Financial lobby rules

On Thursday the 11th of November, the European Parliament cast the final vote on a new set of EU rules for hedge funds and private equity funds. The adoption of the Alternative Investment Fund Managers Directive (AIFMD) marks the end of a battle over investment fund regulation that can be traced back seven years to when Parliament first passed a resolution on the issue.

In fact, the new regulation is very much the fruit of a sustained effort from the Parliament, not least the Social-democratic group. They were joined by several powerful governments along the way, particularly  France but Germany also gave support now and then.

As Corporate Europe Observatory’s report, "Investment funds: the power of filthy lucre", shows, the full story behind this directive reveals the power and the politics of investment fund regulation.

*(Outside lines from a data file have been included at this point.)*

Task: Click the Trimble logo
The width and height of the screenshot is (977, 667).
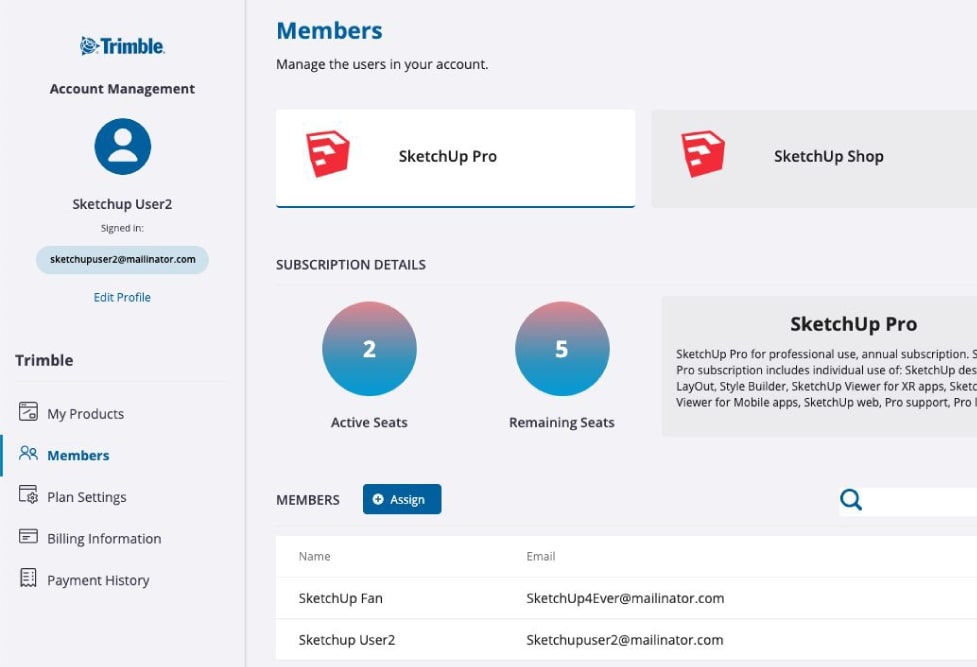Action: [x=122, y=46]
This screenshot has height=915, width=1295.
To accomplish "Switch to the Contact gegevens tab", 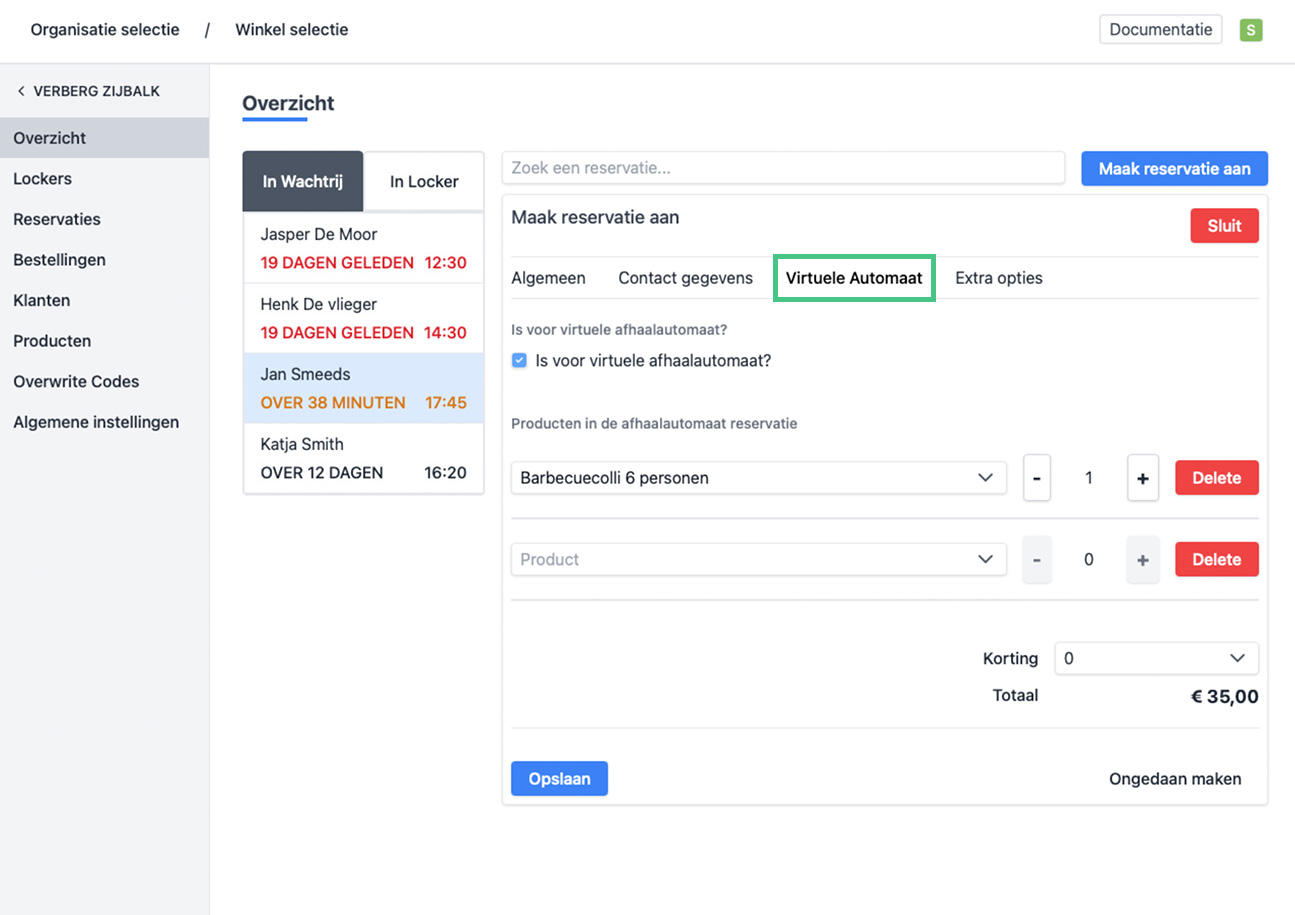I will coord(685,278).
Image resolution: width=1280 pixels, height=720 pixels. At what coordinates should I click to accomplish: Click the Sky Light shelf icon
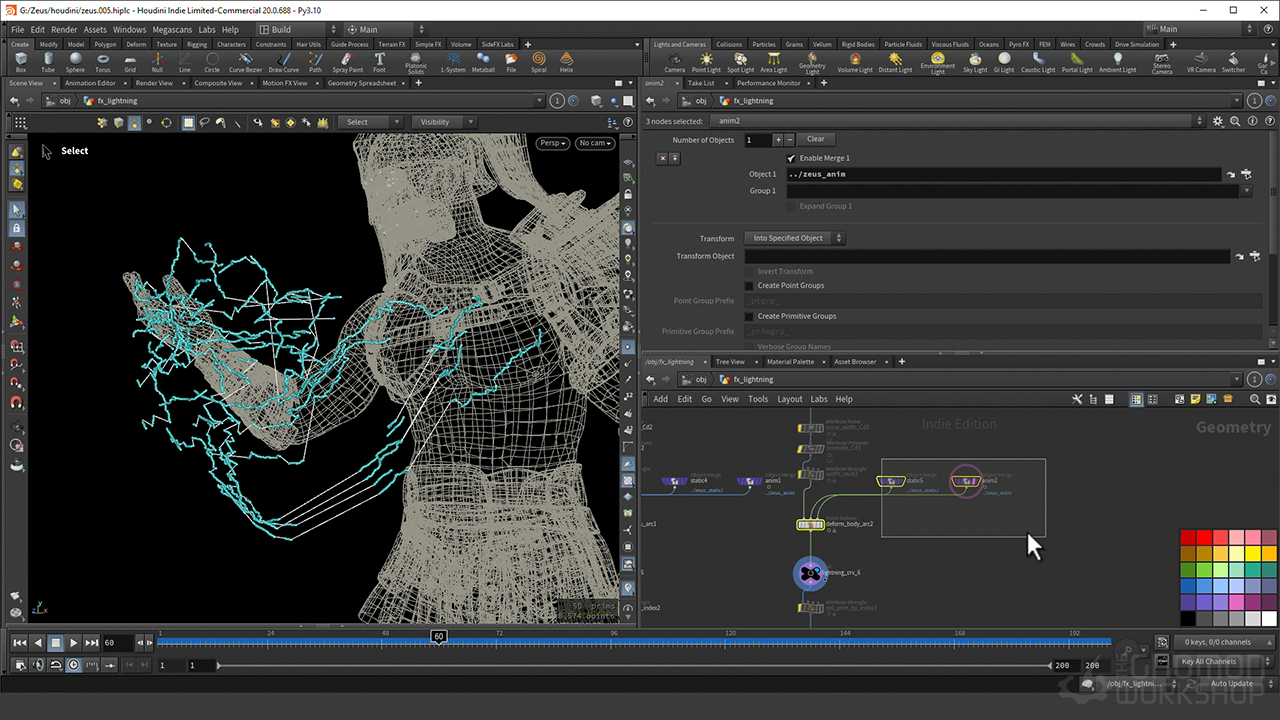point(975,62)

There was and still is ample evidence of the need for far encompassing rules on transparency and effective of regulation. The current headlines are about the economic crisis in the Republic of Ireland, and the people who really seem to understand the depth of the problem are not ministries or central bankers, but hedge funds. And if Greece has taught us anything on this subject, speculative attacks on Irish bonds by hedge funds could make everything worse very soon.

Nevertheless the rules adopted are weak at best. Under the new regulation it’s an easy thing to work around any inconvenience caused by the new rules. For a start, big hedge funds could, to avoid new regulation altogether, split their fortune and loans in to portions of 100 million euros or less. A base in a UK tax haven like Jersey or in the Cayman Islands would help them escape too. In fact, the easy access to EU member states that the AIFMD prescribes, could weaken member states opportunities to block certain behaviour and certain aggressive funds.

With an expression from the Social-democrat’s main man on investment fund regulation, now chairman of the PES, Poul Nyrup Rasmussen; the new rules are as full of holes as any “Swiss cheese”. An expression he used when commenting on shortcomings of the Commissions original proposal from April 2009. Back then, he and his party colleagues phrased five "minimum requirements" that had to be “concretely addressed”. In the final version, none of them are. Despite this, the PES expressed no serious concerns when explaining why all its MEPs voted the directive through together with the Conservatives and Liberals. Though admitting the AIFMD is "not perfect", Robert Goebbels (MEP) stated it will "shine a light into the dark hole of world finance". True. Like a torch in a dark forest. But not a light that will prevent the funds from adding to financial instability in the future, just as they have in the past.

The particular shortcomings of the new rules aside, there's another equally shocking dimension to this. For the first time ever, the financial lobby had to fight their ground both in Parliament, the Council and in public. And judging from the end result and their reaction, they won.

For those who feel that the financial crisis is a wake-up call to tighten regulation so as to avoid any repetition, that story is especially important. Though in the end, this is about power relations that stretch beyond the reach of rules on lobbying the EU institutions, much could be achieved by imposing strong rules on transparency, preventing privileged access to decision makers, and regulating the conduct of lobbyists in the Brussels bubble. In fact, battles to come will be easily won by vested interests in the near and distant future if such rules are not in place.